Wat Sommanat (, ) is a khwaeng (sub-district) in Pom Prap Sattru Phai District, Bangkok.

Description & topography
Wat Sommanat is named after Wat Sommanat Wihan, a local Buddhist temple that faces Khlong  Phadung Krung Kasem canal. The area is considered as the northernmost part of the district, with a total area of 0.350 km2 (0.135 mi2).

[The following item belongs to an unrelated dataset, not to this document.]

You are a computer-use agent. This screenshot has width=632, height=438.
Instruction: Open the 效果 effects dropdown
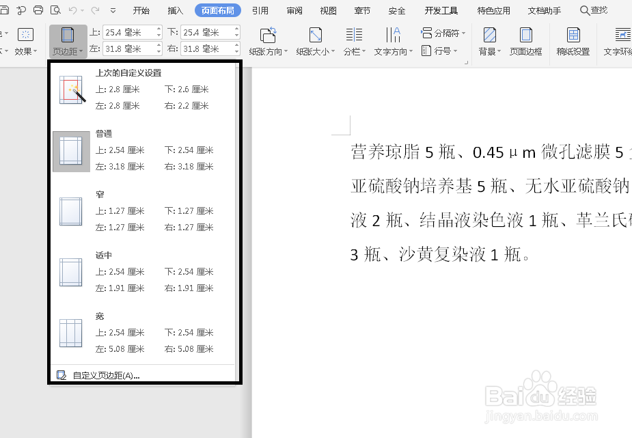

The sub-district bordered by other areas (from the north clockwise): Dusit and Suan Chitlada in Dusit District (Khlong  Phadung Krung Kasem is a borderline), Si Yaek Maha Nak in Dusit District (Khlong  Phadung Krung Kasem is a borderline), Khlong Maha Nak and Ban Bat in its district (Lan Luang Road is a borderline), and Ban Phan Thom with Bang khun Phrom in Phra Nakhon District (Outer Ratchadamnoen Avenue is a borderline).

It can also be divided into five communities.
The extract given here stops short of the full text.